Myocardial mitochondrial function has been suggested to play a pivotal role in pathogenesis of diabetic cardiomyopathy.

Aims:

To establish gold-standard analysis of mitochondrial respiration in endomyocardial biopsies (EMB) to study the impact of Type 2 Diabetes (T2D) on myocardial energy metabolism in heart transplant (HTX) recipients.

Hypothesis:

1. Myocardial mitochondrial respiration analysis using high-resolution respirometry (HRR) is feasible in EMB. 2. Myocardial energy metabolism is impaired in T2D HTX patients.

Methods:

To assess effects of tissue acquisition, we compared excised myocardial samples with ex vivo biopsies using EMB-bioptomes in apex samples obtained during heart surgery in 9 heart failure patients undergoing left-ventricular assist device (LVAD) implantation. Further, tissue samples were obtained from EMB following HTX in patients with T2D and in glucose-tolerant recipients of similar age, body-mass index (BMI) and cardiac output (HTX-T2D: n = 5; 58 ± 6years; cardiac index expressing the ratio of cardiac output to body surface area [CI]: 2.90 ± 0.11 l/min*m2; BMI: 22.2 ± 1.1 kg/m2; HbA1c: 6.5 ± 0.4%; HTX: n = 13; 51 ± 4years; CI: 2.81 ± 0.14 l/min*m2; BMI: 23.8 ± 0.8 kg/m2; HbA1c: 5.6 ± 0.1%, p < 0.05 vs.
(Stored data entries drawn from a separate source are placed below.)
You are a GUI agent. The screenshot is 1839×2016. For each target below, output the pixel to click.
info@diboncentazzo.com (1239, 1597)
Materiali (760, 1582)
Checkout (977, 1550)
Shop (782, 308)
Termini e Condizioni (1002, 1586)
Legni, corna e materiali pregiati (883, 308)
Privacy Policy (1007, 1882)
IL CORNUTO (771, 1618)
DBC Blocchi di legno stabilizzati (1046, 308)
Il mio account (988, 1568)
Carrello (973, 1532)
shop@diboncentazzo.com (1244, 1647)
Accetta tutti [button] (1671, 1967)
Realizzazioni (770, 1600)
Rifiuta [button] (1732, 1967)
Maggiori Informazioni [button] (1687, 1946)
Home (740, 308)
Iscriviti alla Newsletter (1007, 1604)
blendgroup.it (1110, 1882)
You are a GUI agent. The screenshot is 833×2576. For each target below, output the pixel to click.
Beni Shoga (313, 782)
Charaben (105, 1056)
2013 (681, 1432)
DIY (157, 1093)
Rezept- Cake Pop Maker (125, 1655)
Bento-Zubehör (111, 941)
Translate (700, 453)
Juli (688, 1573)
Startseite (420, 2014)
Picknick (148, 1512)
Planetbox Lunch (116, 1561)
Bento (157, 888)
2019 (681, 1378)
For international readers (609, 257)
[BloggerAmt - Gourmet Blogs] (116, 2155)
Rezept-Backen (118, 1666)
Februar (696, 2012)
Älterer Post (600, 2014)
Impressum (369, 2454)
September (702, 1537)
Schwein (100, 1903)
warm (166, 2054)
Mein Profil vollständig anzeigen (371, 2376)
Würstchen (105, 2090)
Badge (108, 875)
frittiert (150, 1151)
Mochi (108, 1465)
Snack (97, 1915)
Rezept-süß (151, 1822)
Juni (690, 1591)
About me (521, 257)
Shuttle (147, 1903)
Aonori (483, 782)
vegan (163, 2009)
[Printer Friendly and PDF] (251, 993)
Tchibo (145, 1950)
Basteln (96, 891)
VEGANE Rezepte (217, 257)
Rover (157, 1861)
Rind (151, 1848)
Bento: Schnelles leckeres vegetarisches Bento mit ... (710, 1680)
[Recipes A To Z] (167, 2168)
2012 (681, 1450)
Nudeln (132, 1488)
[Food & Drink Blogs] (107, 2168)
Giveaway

HTX-T2D). Maximal mitochondrial respiration on citrate cycle derived substrates and octanoylcarnitine was assessed by HRR.

Results:

Excised myocardial samples and bioptome-harvested EMB had equal respiration rates (r = 0.9988, p < 0.0001) with preserved outer mitochondrial membrane integrity tested by cytochrome-c substitution. In HTX-T2D, maximal oxidative capacity was 29% lower compared to glucose-tolerant participants (122.3 ± 8.6 vs. 170.8 ± 19.6 pmol/s*mg, p < 0.05).

Conclusion:

HRR is feasible in EMB and reveals reduced myocardial oxidative capacity in HTX-T2D patients. Longitudinal assessment of mitochondrial respiration in T2D HTX recipients will provide new insights in the role of T2D-induced alterations of myocardial energy metabolism.